Item 5.02. Departure of Directors or Certain Officers; Election of Directors; Appointment of Certain Officers; Compensatory Arrangements of Certain Officers.
At the Annual Meeting of Shareholders (the “Annual Meeting”) of Bausch Health Companies Inc. (the “Company”) held on Tuesday, June 21, 2022, the Company’s shareholders approved an amendment and restatement of the Company’s Amended and Restated 2014 Omnibus Incentive Plan (the “2014 Plan”) to, among other things, increase the number of common shares, no par value, of the Company (“Common Shares”) authorized for issuance under the 2014 Plan by 11,500,000 Common Shares. The amendment and restatement of the 2014 Plan had previously been approved by the Talent and Compensation Committee of the Company’s Board of Directors, subject to shareholder approval.
The principal features of the 2014 Plan are described in detail under “Proposal 3 -Approval of an Amendment and Restatement of the Company’s Amended and Restated 2014 Omnibus Incentive Plan” of the Company’s Definitive Proxy Statement on Schedule 14A for the Annual Meeting filed by the Company with the Securities and Exchange Commission on May 2, 2022, as supplemented from time to time (the “Proxy Statement”). The full text of the 2014 Plan, including the amendment and restatement, is attached as Exhibit B to the Proxy Statement.
Item 5.07. Submission of Matters to a Vote of Security Holders.

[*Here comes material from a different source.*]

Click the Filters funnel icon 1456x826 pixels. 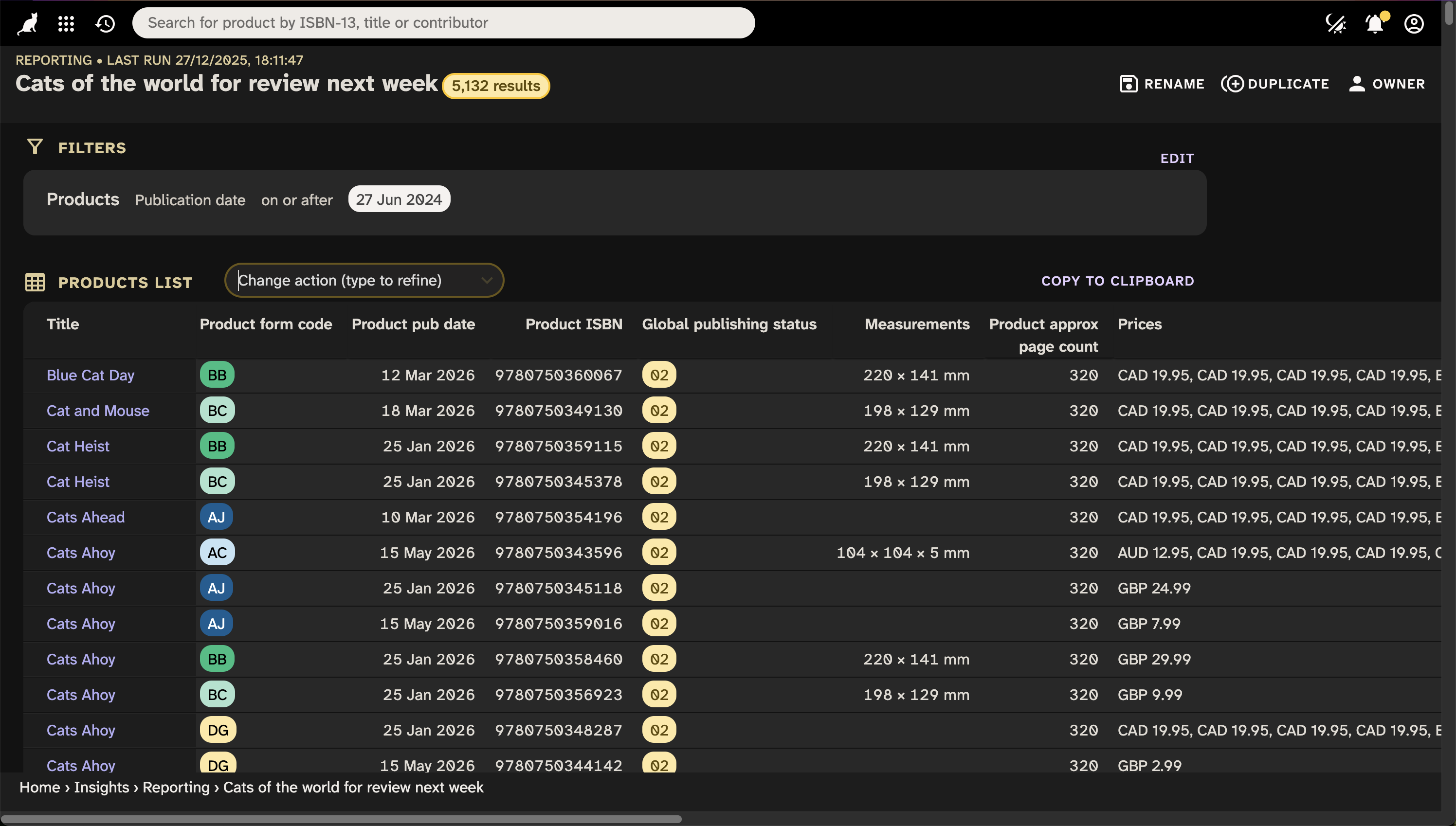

At the Annual Meeting, the shareholders of the Company voted on the following four proposals, each of which is described in detail in the Company’s Management Proxy Circular and Proxy Statement. The results of each matter voted upon are as follows:
Proposal No. 1: Election of Directors. The shareholders elected the following individuals to the Company’s Board of Directors, to serve until the close of the Company’s 2023 Annual Meeting of Shareholders, their successors are duly elected or appointed, or such director’s earlier resignation or removal:
| | | | | | |
Name | | For | | Withheld | | Broker Non-Votes |
Thomas J. Appio | | 208,484,011 | | 4,473,053 | | 70,926,205 |
Richard U. De Schutter | | 204,019,165 | | 8,937,899 | | 70,926,205 |
Brett Icahn | | 202,357,292 | | 10,599,772 | | 70,926,205 |
Dr. Argeris (Jerry) N. Karabelas | | 201,356,586 | | 11,600,478 | | 70,926,205 |
Sarah B. Kavanagh | | 204,141,525 | | 8,815,539 | | 70,926,205 |
Steven D. Miller | | 203,021,418 | | 9,935,646 | | 70,926,205 |
Dr. Richard C. Mulligan | | 195,477,842 | | 17,479,222 | | 70,926,205 |
Joseph C. Papa | | 176,759,880 | | 36,197,184 | | 70,926,205 |
Robert N. Power | | 153,014,215 | | 59,942,849 | | 70,926,205 |
Russel C. Robertson | | 199,201,436 | | 13,755,628 | | 70,926,205 |
Thomas W. Ross, Sr. | | 199,710,479 | | 13,246,585 | | 70,926,205 |
Amy B. Wechsler, M.D. | | 204,605,343 | | 8,351,721 | | 70,926,205 |
Proposal No. 2: Advisory Vote on Executive Compensation. The shareholders approved, on a non-binding advisory basis, the compensation of the Company’s Named Executive Officers as disclosed in the Compensation Discussion and Analysis section, executive compensation tables and accompanying narrative discussions contained in the Management Proxy Circular and Proxy Statement.